[Stored dataset items]
*** Block opens ***
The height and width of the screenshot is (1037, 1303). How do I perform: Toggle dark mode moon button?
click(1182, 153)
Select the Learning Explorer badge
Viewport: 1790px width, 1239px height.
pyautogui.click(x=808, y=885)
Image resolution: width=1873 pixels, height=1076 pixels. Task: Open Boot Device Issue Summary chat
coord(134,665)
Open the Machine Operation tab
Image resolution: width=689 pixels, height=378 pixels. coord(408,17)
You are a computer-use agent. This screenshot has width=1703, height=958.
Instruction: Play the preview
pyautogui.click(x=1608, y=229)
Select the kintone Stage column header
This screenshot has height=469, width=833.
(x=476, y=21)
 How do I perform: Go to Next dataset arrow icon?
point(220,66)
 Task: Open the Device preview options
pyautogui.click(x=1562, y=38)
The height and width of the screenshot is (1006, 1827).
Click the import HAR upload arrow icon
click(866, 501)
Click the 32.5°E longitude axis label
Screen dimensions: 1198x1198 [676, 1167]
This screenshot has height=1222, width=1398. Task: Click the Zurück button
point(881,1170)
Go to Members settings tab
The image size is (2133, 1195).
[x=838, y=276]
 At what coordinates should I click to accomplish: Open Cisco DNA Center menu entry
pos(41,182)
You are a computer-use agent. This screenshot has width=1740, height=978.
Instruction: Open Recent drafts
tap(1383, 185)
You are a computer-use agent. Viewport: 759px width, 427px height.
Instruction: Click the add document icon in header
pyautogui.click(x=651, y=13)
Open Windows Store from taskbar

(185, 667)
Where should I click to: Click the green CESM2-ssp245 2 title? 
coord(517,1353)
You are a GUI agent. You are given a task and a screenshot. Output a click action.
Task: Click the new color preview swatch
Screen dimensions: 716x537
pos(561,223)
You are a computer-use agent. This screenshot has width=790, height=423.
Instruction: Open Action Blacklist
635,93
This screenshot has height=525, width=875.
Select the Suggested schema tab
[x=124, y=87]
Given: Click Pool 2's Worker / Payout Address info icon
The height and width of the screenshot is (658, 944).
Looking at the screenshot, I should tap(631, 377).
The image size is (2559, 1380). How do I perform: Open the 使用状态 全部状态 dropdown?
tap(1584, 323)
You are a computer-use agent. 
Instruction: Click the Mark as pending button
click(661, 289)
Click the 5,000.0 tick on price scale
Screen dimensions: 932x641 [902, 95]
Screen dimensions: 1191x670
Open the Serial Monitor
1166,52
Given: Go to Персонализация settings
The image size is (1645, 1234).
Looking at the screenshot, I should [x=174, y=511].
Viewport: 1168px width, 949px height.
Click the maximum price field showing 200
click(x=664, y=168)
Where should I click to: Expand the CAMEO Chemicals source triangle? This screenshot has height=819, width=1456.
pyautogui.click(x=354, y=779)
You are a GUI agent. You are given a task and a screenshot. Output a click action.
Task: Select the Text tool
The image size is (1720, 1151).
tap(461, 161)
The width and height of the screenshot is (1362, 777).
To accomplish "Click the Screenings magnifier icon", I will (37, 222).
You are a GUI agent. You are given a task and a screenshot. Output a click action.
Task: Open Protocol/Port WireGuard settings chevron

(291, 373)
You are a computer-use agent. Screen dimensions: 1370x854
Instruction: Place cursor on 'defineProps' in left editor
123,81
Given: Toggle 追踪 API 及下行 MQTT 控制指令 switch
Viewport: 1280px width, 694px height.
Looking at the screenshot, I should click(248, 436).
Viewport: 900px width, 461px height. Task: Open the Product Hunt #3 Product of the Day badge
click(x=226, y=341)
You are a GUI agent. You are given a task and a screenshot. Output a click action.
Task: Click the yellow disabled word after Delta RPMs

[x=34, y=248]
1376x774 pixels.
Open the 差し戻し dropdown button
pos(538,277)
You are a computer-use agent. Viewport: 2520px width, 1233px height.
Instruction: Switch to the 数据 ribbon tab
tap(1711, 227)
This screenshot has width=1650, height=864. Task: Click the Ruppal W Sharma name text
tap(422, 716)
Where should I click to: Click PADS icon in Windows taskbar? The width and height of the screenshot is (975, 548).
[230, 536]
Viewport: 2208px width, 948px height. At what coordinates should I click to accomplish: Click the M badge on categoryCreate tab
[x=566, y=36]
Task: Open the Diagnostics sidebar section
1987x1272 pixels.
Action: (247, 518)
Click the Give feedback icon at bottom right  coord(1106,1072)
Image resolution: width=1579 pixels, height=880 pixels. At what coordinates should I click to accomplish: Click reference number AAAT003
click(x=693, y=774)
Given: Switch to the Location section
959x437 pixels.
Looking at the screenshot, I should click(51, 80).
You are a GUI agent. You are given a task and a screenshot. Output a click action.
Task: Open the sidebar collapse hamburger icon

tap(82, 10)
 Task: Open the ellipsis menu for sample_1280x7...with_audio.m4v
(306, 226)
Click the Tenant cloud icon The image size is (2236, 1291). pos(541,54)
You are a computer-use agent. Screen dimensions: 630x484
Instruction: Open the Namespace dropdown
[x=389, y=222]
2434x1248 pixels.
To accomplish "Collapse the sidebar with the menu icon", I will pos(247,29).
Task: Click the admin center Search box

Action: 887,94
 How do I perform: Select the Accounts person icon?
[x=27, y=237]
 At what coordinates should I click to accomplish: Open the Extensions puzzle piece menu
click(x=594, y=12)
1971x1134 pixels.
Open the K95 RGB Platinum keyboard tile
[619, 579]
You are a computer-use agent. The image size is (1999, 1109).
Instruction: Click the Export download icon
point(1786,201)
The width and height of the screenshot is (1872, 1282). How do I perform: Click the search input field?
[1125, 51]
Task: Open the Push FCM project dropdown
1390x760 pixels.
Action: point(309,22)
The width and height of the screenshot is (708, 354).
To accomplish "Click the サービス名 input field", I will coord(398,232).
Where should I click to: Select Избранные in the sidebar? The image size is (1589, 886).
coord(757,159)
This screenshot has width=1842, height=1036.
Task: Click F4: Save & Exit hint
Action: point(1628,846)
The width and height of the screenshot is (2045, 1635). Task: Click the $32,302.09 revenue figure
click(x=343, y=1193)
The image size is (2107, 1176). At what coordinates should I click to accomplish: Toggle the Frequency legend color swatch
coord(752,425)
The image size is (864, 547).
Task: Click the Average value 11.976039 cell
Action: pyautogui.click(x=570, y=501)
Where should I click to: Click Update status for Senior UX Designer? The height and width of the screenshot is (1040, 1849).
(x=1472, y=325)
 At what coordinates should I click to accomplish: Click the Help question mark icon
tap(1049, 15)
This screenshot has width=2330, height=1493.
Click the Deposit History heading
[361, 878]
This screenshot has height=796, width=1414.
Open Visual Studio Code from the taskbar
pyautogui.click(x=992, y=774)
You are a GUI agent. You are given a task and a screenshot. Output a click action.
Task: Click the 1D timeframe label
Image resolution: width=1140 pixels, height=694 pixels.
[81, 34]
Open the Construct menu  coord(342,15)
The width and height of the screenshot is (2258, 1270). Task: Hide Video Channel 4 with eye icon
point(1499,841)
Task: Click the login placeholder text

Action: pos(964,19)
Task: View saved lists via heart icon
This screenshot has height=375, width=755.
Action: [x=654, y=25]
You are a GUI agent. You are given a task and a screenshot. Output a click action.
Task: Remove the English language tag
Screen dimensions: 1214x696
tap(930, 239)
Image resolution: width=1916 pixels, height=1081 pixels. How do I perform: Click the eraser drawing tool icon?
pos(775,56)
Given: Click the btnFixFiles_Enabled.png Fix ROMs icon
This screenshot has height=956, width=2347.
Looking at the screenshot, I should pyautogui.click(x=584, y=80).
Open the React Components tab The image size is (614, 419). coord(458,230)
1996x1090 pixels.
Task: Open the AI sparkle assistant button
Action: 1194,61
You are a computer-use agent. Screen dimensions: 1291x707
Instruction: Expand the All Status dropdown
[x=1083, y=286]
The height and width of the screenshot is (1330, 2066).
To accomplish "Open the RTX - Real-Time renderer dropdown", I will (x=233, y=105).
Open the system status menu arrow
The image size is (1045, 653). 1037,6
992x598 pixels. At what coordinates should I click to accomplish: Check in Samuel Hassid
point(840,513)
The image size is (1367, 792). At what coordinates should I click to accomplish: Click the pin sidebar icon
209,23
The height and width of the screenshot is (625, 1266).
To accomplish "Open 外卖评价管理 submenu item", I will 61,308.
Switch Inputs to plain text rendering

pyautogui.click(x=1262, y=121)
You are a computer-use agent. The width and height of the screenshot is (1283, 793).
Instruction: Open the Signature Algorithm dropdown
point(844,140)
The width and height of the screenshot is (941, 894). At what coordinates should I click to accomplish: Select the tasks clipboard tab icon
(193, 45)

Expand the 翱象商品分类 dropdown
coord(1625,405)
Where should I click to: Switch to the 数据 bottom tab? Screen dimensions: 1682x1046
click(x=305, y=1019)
*** Block closes ***
> EXERCISE INSTRUCTIONS
Every line that contains the string "section" should be returned from the data.

> SOLUTION FOR THIS PROBLEM
Task: Open the Diagnostics sidebar section
Given: Switch to the Location section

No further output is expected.